抜粋:
☆ ☆ ☆

夢は持たない。自分の身に起こることを淡々と受け入れていくだけ

「夢」は持たないようにしている。持つこともできるんだろうけど、私にとってそれはワクワクするようなことではなく、理想と現実の間で自分を苦しめることだからだ。
14歳の時に難病だと診断された。この先、高校受験や大学受験があって、どの仕事に就くか。そうやって自分の将来についてより具体的に思い描いていく時期だった。とは言え、この時点では私はあまり将来に悲観的ではなかった。病気についての知識が浅かったということもあるが、「薬さえ飲んでいれば普通に生活できます」という医者の言葉を大いに信じていたからだ。

☆ ☆ ☆

提供データ:

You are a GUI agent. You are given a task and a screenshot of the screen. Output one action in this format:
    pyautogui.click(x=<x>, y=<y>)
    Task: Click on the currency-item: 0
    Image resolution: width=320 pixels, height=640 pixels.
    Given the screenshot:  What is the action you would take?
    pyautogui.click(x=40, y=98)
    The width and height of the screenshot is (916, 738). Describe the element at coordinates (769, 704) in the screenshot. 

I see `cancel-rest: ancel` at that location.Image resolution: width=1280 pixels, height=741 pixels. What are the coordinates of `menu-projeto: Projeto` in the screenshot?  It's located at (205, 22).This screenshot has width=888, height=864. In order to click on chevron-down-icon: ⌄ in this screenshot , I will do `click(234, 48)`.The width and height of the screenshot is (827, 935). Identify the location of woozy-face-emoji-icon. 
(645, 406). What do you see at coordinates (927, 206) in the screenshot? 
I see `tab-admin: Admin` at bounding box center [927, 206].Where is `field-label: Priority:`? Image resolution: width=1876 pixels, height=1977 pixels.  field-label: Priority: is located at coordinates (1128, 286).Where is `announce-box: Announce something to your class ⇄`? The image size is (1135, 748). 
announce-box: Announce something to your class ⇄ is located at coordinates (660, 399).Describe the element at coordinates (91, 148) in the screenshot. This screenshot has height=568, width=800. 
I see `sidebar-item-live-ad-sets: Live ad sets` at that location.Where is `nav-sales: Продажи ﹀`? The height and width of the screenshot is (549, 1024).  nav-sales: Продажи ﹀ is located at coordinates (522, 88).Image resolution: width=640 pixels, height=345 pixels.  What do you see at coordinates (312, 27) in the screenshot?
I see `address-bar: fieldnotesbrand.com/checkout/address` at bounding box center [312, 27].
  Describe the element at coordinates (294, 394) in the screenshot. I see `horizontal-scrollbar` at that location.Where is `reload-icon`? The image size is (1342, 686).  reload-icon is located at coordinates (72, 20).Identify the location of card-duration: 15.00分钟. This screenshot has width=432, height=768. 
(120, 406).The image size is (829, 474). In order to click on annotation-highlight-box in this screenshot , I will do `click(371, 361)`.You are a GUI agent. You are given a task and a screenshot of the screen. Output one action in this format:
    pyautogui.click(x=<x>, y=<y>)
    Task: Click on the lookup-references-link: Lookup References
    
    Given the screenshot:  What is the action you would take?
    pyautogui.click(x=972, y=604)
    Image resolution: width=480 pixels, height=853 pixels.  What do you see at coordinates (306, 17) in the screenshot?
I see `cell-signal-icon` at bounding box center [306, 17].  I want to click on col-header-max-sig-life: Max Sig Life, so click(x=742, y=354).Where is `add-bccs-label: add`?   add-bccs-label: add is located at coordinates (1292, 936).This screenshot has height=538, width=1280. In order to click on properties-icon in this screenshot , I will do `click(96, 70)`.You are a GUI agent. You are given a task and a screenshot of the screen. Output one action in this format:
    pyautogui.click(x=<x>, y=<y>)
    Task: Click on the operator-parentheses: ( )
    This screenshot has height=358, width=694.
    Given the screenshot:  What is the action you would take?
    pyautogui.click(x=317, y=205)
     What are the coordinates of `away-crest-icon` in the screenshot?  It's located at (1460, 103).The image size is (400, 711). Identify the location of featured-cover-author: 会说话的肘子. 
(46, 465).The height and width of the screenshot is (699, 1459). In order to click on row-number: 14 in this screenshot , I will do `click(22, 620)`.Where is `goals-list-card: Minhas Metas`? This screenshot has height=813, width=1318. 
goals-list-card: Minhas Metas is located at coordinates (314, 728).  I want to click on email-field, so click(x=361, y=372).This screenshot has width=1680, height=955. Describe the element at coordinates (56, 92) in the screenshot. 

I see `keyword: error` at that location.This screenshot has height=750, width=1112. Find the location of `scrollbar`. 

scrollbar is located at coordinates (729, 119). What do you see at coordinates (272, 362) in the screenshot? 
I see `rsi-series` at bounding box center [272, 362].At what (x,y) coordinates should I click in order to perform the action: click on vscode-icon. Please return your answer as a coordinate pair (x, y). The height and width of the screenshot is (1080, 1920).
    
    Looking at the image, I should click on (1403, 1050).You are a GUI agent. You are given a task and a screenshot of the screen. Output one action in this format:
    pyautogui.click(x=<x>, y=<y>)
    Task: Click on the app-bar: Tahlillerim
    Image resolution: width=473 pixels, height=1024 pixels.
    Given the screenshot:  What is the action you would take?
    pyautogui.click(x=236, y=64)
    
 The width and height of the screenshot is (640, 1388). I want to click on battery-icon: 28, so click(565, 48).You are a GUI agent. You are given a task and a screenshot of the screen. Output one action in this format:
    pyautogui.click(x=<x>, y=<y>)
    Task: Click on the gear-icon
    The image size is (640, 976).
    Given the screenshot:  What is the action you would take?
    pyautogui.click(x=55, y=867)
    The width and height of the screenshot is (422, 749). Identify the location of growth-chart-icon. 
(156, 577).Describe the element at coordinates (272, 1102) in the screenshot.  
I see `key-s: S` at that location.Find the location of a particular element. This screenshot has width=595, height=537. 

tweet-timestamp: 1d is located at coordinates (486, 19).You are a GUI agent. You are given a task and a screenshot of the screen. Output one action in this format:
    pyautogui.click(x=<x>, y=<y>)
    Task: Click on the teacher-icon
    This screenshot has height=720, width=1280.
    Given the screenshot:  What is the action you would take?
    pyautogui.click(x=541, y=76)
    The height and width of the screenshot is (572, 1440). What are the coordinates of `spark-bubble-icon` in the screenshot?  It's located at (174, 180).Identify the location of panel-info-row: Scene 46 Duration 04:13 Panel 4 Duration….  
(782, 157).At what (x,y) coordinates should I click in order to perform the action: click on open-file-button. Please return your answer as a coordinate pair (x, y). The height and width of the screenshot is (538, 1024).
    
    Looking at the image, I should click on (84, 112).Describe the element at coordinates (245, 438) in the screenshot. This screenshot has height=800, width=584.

☆ ☆ ☆

課題の指示:
**a.** 抜粋の筆者が「夢」を持たないようにしている理由を、抜粋の記述に基づいて一、二文で説明しなさい。
**b.** 抜粋について、次の問いにそれぞれ短く答えなさい。
(i) 筆者が難病だと診断されたのは何歳の時か。
(ii) 医者は筆者にどのような言葉をかけたか。
(iii) 診断を受けた頃は、将来について何をしていく時期だったと書かれているか。

番号別解答:
**a.** 筆者にとって夢を持つことはワクワクするようなことではなく、理想と現実の間で自分を苦しめることだからである。

**b.**
(i) 14歳
(ii) 「薬さえ飲んでいれば普通に生活できます」
(iii) 自分の将来についてより具体的に思い描いていく時期